Task to carry out
Return each record shown beneath, word for word.

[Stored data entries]
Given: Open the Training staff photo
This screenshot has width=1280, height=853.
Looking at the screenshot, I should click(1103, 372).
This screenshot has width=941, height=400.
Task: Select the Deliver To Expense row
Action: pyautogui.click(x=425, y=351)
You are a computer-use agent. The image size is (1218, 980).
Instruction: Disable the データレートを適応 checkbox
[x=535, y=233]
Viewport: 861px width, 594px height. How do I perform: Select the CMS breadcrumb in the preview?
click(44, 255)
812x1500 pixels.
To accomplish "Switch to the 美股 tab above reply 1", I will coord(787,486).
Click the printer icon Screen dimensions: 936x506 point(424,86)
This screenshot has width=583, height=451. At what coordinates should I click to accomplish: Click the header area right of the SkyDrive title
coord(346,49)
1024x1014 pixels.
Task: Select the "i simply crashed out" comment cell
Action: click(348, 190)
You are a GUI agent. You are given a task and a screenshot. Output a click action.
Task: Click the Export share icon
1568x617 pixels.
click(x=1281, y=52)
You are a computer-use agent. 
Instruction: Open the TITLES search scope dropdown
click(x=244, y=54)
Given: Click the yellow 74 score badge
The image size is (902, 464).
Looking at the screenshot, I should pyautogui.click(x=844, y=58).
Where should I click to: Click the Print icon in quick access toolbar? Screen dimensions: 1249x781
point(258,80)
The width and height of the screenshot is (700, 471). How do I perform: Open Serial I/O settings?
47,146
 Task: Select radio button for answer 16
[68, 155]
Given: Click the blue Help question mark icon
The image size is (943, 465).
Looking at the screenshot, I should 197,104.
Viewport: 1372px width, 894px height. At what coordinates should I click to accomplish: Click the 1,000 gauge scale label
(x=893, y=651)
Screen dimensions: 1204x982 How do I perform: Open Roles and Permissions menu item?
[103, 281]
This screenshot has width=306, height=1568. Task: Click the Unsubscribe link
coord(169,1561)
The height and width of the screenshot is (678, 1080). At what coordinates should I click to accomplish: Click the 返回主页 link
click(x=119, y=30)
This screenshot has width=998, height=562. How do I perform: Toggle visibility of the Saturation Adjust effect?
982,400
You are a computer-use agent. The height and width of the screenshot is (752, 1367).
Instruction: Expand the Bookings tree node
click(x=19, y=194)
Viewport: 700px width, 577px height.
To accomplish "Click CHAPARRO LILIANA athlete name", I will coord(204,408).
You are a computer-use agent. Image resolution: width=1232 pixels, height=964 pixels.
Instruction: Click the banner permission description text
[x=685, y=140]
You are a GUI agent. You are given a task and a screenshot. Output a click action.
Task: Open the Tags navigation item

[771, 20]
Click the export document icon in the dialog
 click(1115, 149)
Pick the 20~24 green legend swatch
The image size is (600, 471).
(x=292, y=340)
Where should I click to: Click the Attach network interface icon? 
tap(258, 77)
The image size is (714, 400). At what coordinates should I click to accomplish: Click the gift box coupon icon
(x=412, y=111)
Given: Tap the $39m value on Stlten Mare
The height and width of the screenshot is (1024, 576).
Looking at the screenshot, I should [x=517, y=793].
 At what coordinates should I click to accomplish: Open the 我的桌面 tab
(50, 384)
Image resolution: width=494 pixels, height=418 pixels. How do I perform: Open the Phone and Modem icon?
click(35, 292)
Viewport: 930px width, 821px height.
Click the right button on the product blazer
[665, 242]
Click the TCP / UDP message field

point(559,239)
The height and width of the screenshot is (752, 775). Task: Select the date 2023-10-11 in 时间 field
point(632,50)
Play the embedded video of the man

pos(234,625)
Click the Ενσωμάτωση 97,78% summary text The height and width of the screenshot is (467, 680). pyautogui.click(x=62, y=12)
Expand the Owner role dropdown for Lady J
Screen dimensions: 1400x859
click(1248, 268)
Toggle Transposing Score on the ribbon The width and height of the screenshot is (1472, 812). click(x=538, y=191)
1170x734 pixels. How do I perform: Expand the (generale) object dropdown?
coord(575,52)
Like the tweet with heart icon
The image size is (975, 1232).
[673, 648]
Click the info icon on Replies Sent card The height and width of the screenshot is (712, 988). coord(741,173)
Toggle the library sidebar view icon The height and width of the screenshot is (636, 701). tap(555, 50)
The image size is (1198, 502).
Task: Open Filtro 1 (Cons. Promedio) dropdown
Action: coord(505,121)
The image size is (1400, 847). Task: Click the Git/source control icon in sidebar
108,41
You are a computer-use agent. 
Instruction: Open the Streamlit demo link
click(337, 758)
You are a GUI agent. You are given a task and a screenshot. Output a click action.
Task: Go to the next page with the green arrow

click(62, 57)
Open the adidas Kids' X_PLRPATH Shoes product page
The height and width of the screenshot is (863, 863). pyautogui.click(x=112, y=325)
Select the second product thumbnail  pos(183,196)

Your solution
Given: Open the Training staff photo
This screenshot has width=1280, height=853.
Looking at the screenshot, I should click(1103, 372).
This screenshot has width=941, height=400.
Task: Select the Deliver To Expense row
Action: pyautogui.click(x=425, y=351)
You are a computer-use agent. The image size is (1218, 980).
Instruction: Disable the データレートを適応 checkbox
[x=535, y=233]
Viewport: 861px width, 594px height. How do I perform: Select the CMS breadcrumb in the preview?
click(44, 255)
812x1500 pixels.
To accomplish "Switch to the 美股 tab above reply 1", I will coord(787,486).
Click the printer icon Screen dimensions: 936x506 point(424,86)
This screenshot has width=583, height=451. At what coordinates should I click to accomplish: Click the header area right of the SkyDrive title
coord(346,49)
1024x1014 pixels.
Task: Select the "i simply crashed out" comment cell
Action: click(348, 190)
You are a GUI agent. You are given a task and a screenshot. Output a click action.
Task: Click the Export share icon
1568x617 pixels.
click(x=1281, y=52)
You are a computer-use agent. 
Instruction: Open the TITLES search scope dropdown
click(x=244, y=54)
Given: Click the yellow 74 score badge
The image size is (902, 464).
Looking at the screenshot, I should pyautogui.click(x=844, y=58).
Where should I click to: Click the Print icon in quick access toolbar? Screen dimensions: 1249x781
point(258,80)
The width and height of the screenshot is (700, 471). How do I perform: Open Serial I/O settings?
47,146
 Task: Select radio button for answer 16
[68, 155]
Given: Click the blue Help question mark icon
The image size is (943, 465).
Looking at the screenshot, I should 197,104.
Viewport: 1372px width, 894px height. At what coordinates should I click to accomplish: Click the 1,000 gauge scale label
(x=893, y=651)
Screen dimensions: 1204x982 How do I perform: Open Roles and Permissions menu item?
[103, 281]
This screenshot has width=306, height=1568. Task: Click the Unsubscribe link
coord(169,1561)
The height and width of the screenshot is (678, 1080). At what coordinates should I click to accomplish: Click the 返回主页 link
click(x=119, y=30)
This screenshot has width=998, height=562. How do I perform: Toggle visibility of the Saturation Adjust effect?
982,400
You are a computer-use agent. The height and width of the screenshot is (752, 1367).
Instruction: Expand the Bookings tree node
click(x=19, y=194)
Viewport: 700px width, 577px height.
To accomplish "Click CHAPARRO LILIANA athlete name", I will coord(204,408).
You are a computer-use agent. Image resolution: width=1232 pixels, height=964 pixels.
Instruction: Click the banner permission description text
[x=685, y=140]
You are a GUI agent. You are given a task and a screenshot. Output a click action.
Task: Open the Tags navigation item

[771, 20]
Click the export document icon in the dialog
 click(1115, 149)
Pick the 20~24 green legend swatch
The image size is (600, 471).
(x=292, y=340)
Where should I click to: Click the Attach network interface icon? 
tap(258, 77)
The image size is (714, 400). At what coordinates should I click to accomplish: Click the gift box coupon icon
(x=412, y=111)
Given: Tap the $39m value on Stlten Mare
The height and width of the screenshot is (1024, 576).
Looking at the screenshot, I should [x=517, y=793].
 At what coordinates should I click to accomplish: Open the 我的桌面 tab
(50, 384)
Image resolution: width=494 pixels, height=418 pixels. How do I perform: Open the Phone and Modem icon?
click(35, 292)
Viewport: 930px width, 821px height.
Click the right button on the product blazer
[665, 242]
Click the TCP / UDP message field

point(559,239)
The height and width of the screenshot is (752, 775). Task: Select the date 2023-10-11 in 时间 field
point(632,50)
Play the embedded video of the man

pos(234,625)
Click the Ενσωμάτωση 97,78% summary text The height and width of the screenshot is (467, 680). pyautogui.click(x=62, y=12)
Expand the Owner role dropdown for Lady J
Screen dimensions: 1400x859
click(1248, 268)
Toggle Transposing Score on the ribbon The width and height of the screenshot is (1472, 812). click(x=538, y=191)
1170x734 pixels. How do I perform: Expand the (generale) object dropdown?
coord(575,52)
Like the tweet with heart icon
The image size is (975, 1232).
[673, 648]
Click the info icon on Replies Sent card The height and width of the screenshot is (712, 988). coord(741,173)
Toggle the library sidebar view icon The height and width of the screenshot is (636, 701). tap(555, 50)
The image size is (1198, 502).
Task: Open Filtro 1 (Cons. Promedio) dropdown
Action: coord(505,121)
The image size is (1400, 847). Task: Click the Git/source control icon in sidebar
108,41
You are a computer-use agent. 
Instruction: Open the Streamlit demo link
click(337, 758)
You are a GUI agent. You are given a task and a screenshot. Output a click action.
Task: Go to the next page with the green arrow

click(62, 57)
Open the adidas Kids' X_PLRPATH Shoes product page
The height and width of the screenshot is (863, 863). pyautogui.click(x=112, y=325)
Select the second product thumbnail  pos(183,196)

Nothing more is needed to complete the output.